Unnamed: 0,annotation,sequence,mass,formula,formula_X,M0_NC,M1_NC,M0_12C,M1_12C
0,id1,YAQEISR,865.429381,C37H59O13N11,C28H59O13N11X9,0.620641,0.280871,0.836451,0.127566
1,id2,VGFPVLSVKEHK,1338.765971,C63H102O16N16,C63H102O16N16,0.455036,0.34506,0.890522,0.074113
2,id3,LAMVIIKEFVDDLK,1632.916066,C76H128O21N16S1,C73H128O21N16S1X3,0.36994,0.337319,0.805409,0.104359


### Get the composition of a list of modifications

In [83]:
help(stfi.get_mods_composition)

Help on function get_mods_composition in module seq_to_first_iso.seq_to_first_iso:

get_mods_composition(modifications)
    Return the composition of a list of modifications.
    
    Parameters
    ----------
    modifications: list of str
        List of modifications string (corresponding to Unimod titles).
    
    Returns
    -------
    pyteomics.mass.Composition
        The total composition change.
    
    ???: Have the mass.Unimod() dict as parameter ?



In [87]:
# Modifications must be strict Unimod entries title.
modification_list = ["Acetyl", "Phospho", "phospho"]  # phospho does not correspond to a title, it will be ignored
total_composition = stfi.get_mods_composition(modification_list)
print(f"Total composition shift for {modification_list} is {total_composition}")
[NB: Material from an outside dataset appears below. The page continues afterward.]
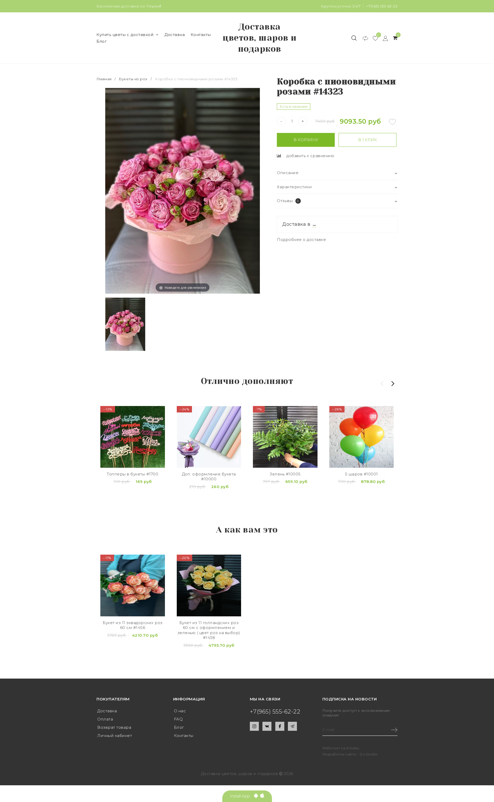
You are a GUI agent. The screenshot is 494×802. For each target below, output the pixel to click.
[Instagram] (254, 726)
Total composition shift for ['Acetyl', 'Phospho', 'phospho'] is Composition({'H': 3, 'C': 2, 'O': 4, 'P': 1})


### Get human-readable chemical formula

In [88]:
help(stfi.formula_to_str)

Help on function formula_to_str in module seq_to_first_iso.seq_to_first_iso:

formula_to_str(composition)
    Return formula from Composition as a string.
    
    Parameters
    ----------
    composition : pyteomics.mass.Composition
        Chemical formula.
    
    Returns
    -------
    str
        Human-readable string of the formula.
    
    --------
    If the composition has elements not in USED_ELEMS, they will not
    be added to the output.



In [89]:
# This is the function used to get the formulas in the output.
formula_str = stfi.formula_to_str(total_composition)
print(f"{total_composition} becomes {formula_str}")

Composition({'H': 3, 'C': 2, 'O': 4, 'P': 1}) becomes C2H3O4P1


In [91]:
# !!! Warning: if the Composition has elements not in "CHONPSX", they will not be in the final string.
bad_composition = mass.Composition("U")
formula_str = stfi.formula_to_str(bad_composition)
print(f"{bad_composition} becomes {formula_str}")

Composition({'H': 7, 'C': 3, 'O': 2, 'N': 1, 'Se': 1}) becomes C3H7O2N1


Here, "non-CHONPSX" element **Se (Selenium) is ignored**.